# EXERCISE OBJECTIVE
Filter the data below, keeping only lines that contain "height".

---------- STORED DATA

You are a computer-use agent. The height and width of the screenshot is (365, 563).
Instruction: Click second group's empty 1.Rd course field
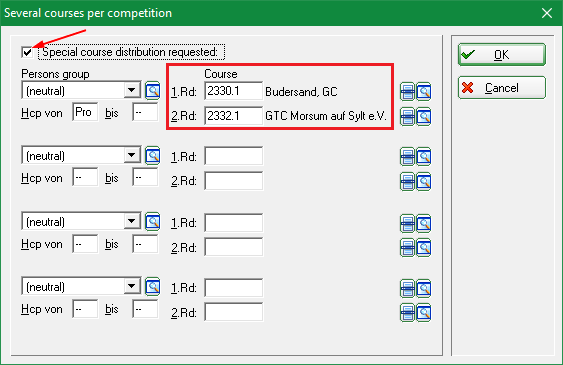pyautogui.click(x=233, y=155)
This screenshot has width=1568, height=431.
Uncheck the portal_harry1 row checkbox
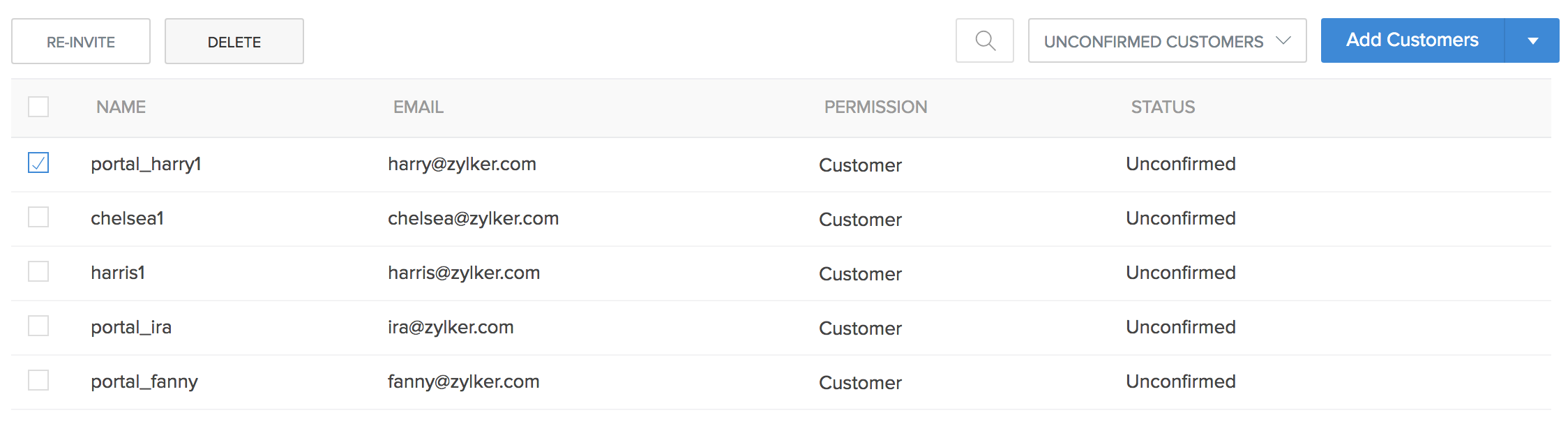tap(38, 162)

--------------------

# REPLY TO THE EXERCISE
You are a computer-use agent. The height and width of the screenshot is (365, 563).
This screenshot has width=1568, height=431.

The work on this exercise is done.